LDR temp, source, index
STD destination, source, index
ADD index, index, 1
CMP index, count
B <GTE>, -4

vs

.L3:
        ldrb    r4, [r2, r3]
        strb    r4, [r1, r3]
        adds    r3, r3, #1
        cmp     r0, r3
        bne     .L3
  • r0 = count
  • r1 = destination
  • r2 = source
  • r3 = index
  • r4 = temp

Seeing the actual thing I can see now that I wrote it slightly wrong.
The second line should have been STD temp, destination, index, which is what I’d intended to write.
(Or rather it should have been STD temp, [destination, index], though I’m not sure what the square bracket syntax means.)
At least I was pretty close, which is reassuring because I’m always slightly doubtful of my assembly knowledge (it’s not something I use often).

This is probably true, but it depends on how easy it is to check for word alignment and whether or not there’s any requirement for statically allocated variables to be word aligned.

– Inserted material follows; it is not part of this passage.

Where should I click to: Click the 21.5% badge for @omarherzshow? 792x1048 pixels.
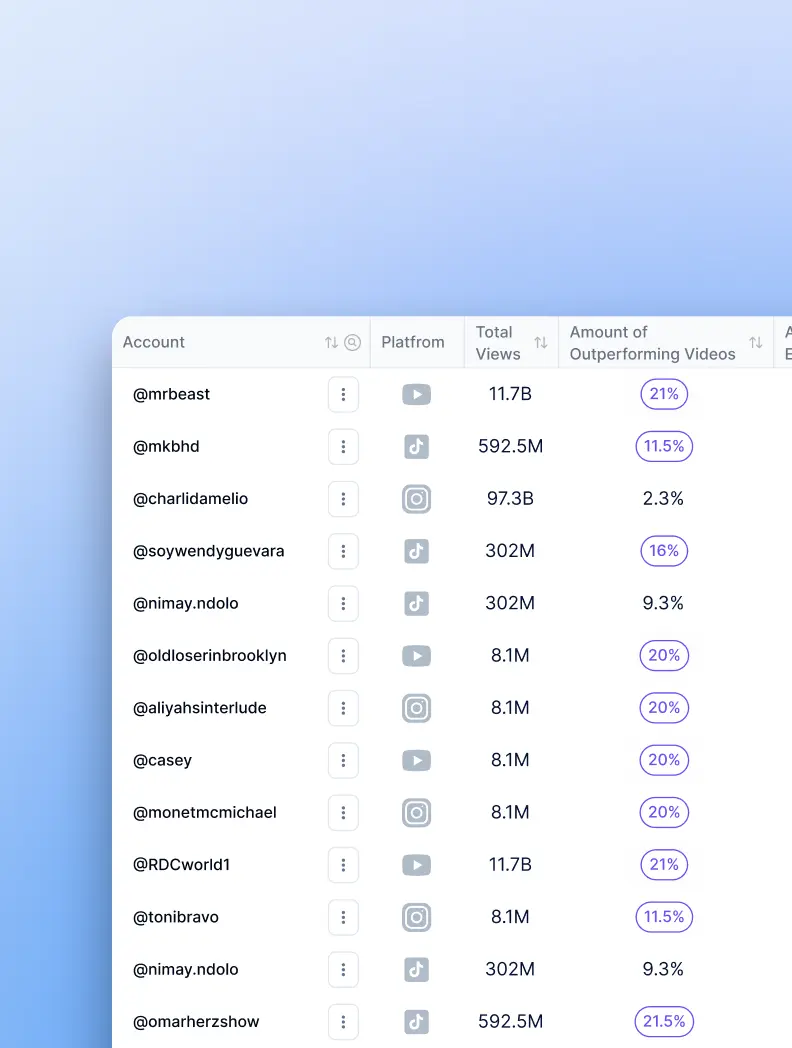[x=664, y=1022]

Like I say, when testing on a desktop, all global (statically allocated) variables appear to be word aligned.
If that’s the case on the Pokitto then in this case the check might not be necessary.

Even if it is necessary, it should be as simple as:

constexpr uintptr wordMask = ((1 << sizeof(const void *)) - 1);
constexpr bool isWordAligned(const void * pointer)
{
    return ((reinterpret_cast<uintptr>(pointer) & wordMask) == 0);
}

Precisely, always test and never assume. (Although that’s not always practical.)

No change with int/size_t or const.

It’s just randomly there. :stuck_out_tongue:
Compiler Explorer starts up with this:

// Type your code here, or load an example.
int square(int num) {
    return num * num;
}

I just removed the num * num instead of removing the entire line. That also explains the name square instead of something like copy. I tested without the return and it makes no difference.

I don’t think there is a requirement based on how variables are allocated, just on how they’re accessed and therefore the type. I had to add __attribute__ ((aligned)) to the framebuffer in the PokittoLib since I wanted to read 32-bits at a time from it, for example.
Also, even if the beginning of a buffer is aligned, the copy function might not receive an offset that is aligned.

And when it’s not practical, one should err to the side of clear and concise code.

Unsurprising on ARM I suppose.
But on the bright side it also shows that correctness costs nothing.

Ah, fair enough.

Unsurprising.
The return will be there either way, it’s just a matter of implicit vs explicit.

Unfortunate but true.

Precisely.
(Partly why I mentioned std::szie_t and const.)